### Brief:
From the first line to the last, output the entries exactly.

(Materials provided)

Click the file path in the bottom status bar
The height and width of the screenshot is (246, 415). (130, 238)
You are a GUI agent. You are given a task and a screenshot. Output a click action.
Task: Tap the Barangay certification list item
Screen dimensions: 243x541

(End Materials provided)

### Solution to this exercise:
Click the file path in the bottom status bar
The height and width of the screenshot is (246, 415). (130, 238)
You are a GUI agent. You are given a task and a screenshot. Output a click action.
Task: Tap the Barangay certification list item
Screen dimensions: 243x541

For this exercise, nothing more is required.